What the Herald story does — as only a tabloid can do — is to show that the airport’s highest officials are just as ensconced in Massport’s cozy world of patronage as everybody else. Perhaps in order to claim the Kinton trip was more than hackery, Massport flacks told the Herald that the aviation director actually made a presentation at the four-day " Airports Council International Conference and Exhibition " although he wasn’t listed on a program as a presenter. The alleged subject of the presentation? Customer service and public safety — in retrospect, evidence that security was Kinton’s responsibility.
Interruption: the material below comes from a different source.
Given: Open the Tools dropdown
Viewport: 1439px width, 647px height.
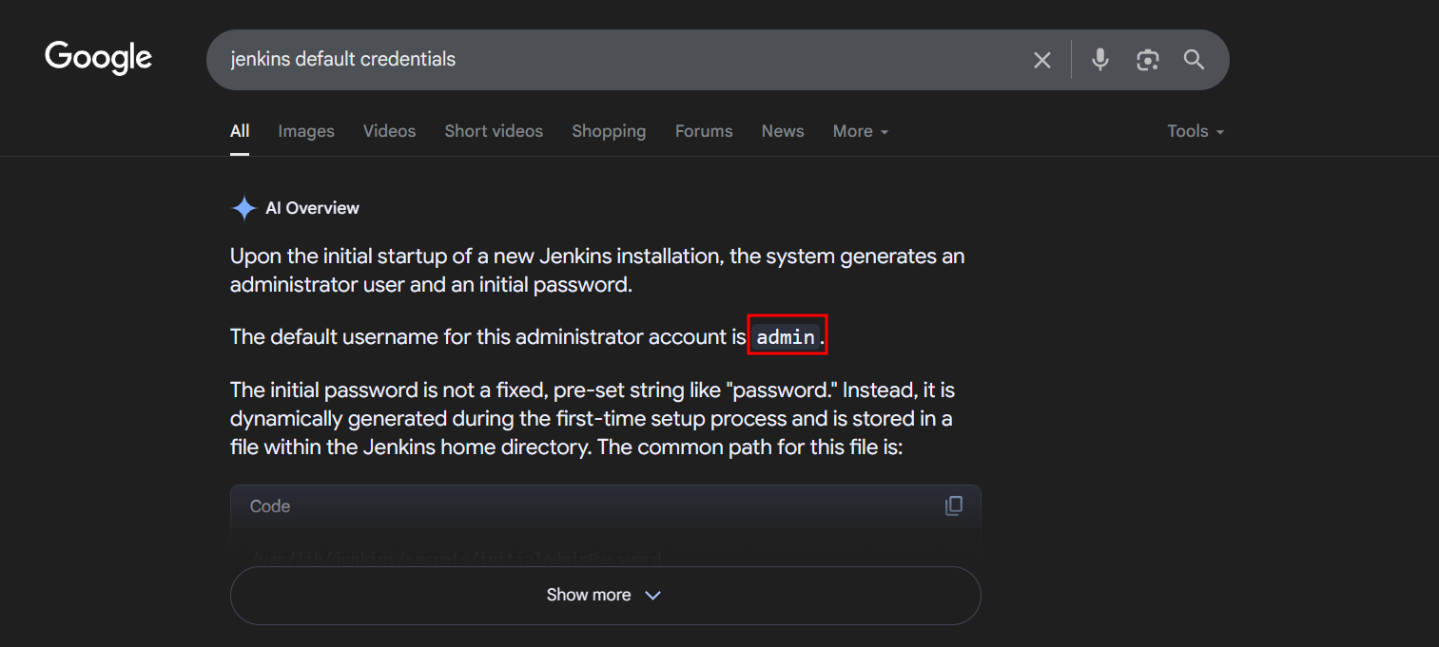Looking at the screenshot, I should click(1195, 131).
Other sessions dealt with " Making money in the changing airport business. "

Let’s face it: until September 11, the business of Massport was business, not security. That’s why Cellucci picked Buckingham to oversee Massport. That’s why Buckingham spent so much of her time working on that new third runway for Logan. That’s why Kinton was in Canada on September 11.

Prevailing over the whole mess, of course, is Jane Swift, which is why both these stories are damaging for her. The report of DiFava’s abrupt departure exposes her post-–September 11th haste in appointing him as mere public relations (and clumsy PR at that). And, of course, the question arises, what role did Swift play in fostering Massport’s culture of patronage and profit mentality, especially as it played out on September 11?

It’s becoming clear that Swift can no longer spin herself away from Massport. Not only did she herself reap the benefits of a cushy Massport job before she ran for lieutenant governor, but Massport sits at the core of the Republican hackocracy. Just about two years ago at Thanksgiving time, Swift, then the lieutenant governor, along with Buckingham, played the showcase role at a state transportation conference at Logan Airport. Governors from the other New England states attended, as did Andrew Card, then a lobbyist for General Motors, now President George Bush’s chief of staff. The conference focused on every kind of profit incentive for Massport except security. Because Swift needed to get home to the western part of the state in a pinch, she hitched a ride on a State Police helicopter. Sound familiar? I don’t know what Swift’s potential Democratic rivals are planning to use against her, but I’ll hazard this guess. Massport will be the weight that ultimately drags her down.